In der zweiten Strophe wird dieses Thema vertieft. Der steigende Reiher, der unerreichbare Höhen erreicht, dient als Metapher für die Gedanken der Liebe. Diese Gedanken sind „tausendmal so hoch und so geschwind“ wie der Reiher, was die unbegrenzte Natur und die Geschwindigkeit der Liebe hervorhebt. Die Wahl des Reiherbildes, der sich in die Lüfte erhebt, unterstreicht die Idee der Erhabenheit und des Fernsehens, wodurch die Liebe als etwas Großes und Unmessbares dargestellt wird.
Die Sprache Mörikes ist einfach und klar, was die zugrunde liegende Botschaft des Gedichts zugänglich macht.

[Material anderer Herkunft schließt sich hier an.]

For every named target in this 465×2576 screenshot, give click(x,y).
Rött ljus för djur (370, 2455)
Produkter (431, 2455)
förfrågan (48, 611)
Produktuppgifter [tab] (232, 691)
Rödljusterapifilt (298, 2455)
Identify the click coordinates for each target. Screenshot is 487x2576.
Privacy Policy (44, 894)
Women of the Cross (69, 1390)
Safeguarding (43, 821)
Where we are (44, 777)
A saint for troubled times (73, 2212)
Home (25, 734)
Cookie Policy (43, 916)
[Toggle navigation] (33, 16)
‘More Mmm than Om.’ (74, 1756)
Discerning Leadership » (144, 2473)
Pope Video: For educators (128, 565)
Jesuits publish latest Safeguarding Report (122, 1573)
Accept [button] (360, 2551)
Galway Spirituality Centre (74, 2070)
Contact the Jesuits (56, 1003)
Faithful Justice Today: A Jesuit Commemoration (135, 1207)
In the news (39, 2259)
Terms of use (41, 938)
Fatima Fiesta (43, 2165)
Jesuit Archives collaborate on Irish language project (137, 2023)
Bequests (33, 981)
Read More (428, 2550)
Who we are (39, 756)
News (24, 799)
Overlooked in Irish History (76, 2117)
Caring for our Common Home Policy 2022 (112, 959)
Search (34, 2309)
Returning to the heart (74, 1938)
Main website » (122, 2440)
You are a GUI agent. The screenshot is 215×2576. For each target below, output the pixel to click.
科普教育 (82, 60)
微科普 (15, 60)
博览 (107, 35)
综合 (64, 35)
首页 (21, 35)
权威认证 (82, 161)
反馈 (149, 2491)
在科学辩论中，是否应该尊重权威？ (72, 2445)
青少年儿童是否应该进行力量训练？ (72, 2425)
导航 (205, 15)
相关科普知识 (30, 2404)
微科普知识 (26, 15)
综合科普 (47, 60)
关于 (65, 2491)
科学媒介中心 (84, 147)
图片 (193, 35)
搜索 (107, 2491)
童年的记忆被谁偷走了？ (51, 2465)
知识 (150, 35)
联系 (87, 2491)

Durch die Verwendung von einfachen Reimen (AABB) und einer unkomplizierten Wortwahl entsteht eine Leichtigkeit, die die Schwere des Themas der unendlichen Liebe ausgleicht. Die Gegenüberstellung von Natur und Emotionen, die in den Bildern von Vogel, Schnee, Brief und Reiher zum Ausdruck kommt, verbindet die irdische Welt mit dem immateriellen Bereich der Liebe.
Insgesamt ist das Gedicht eine zarte Hommage an die Liebe, die sich in der Schönheit der Natur widerspiegelt. Die Fähigkeit, die Liebe als etwas Unmessbares und Erhabenes darzustellen, ohne in pathetische Übertreibungen zu verfallen, macht Mörikes „Jägerlied“ zu einem ergreifenden Zeugnis romantischer Poesie. Es lädt den Leser ein, die eigene Vorstellung von Liebe und ihre Verbindungen zur Welt zu reflektieren.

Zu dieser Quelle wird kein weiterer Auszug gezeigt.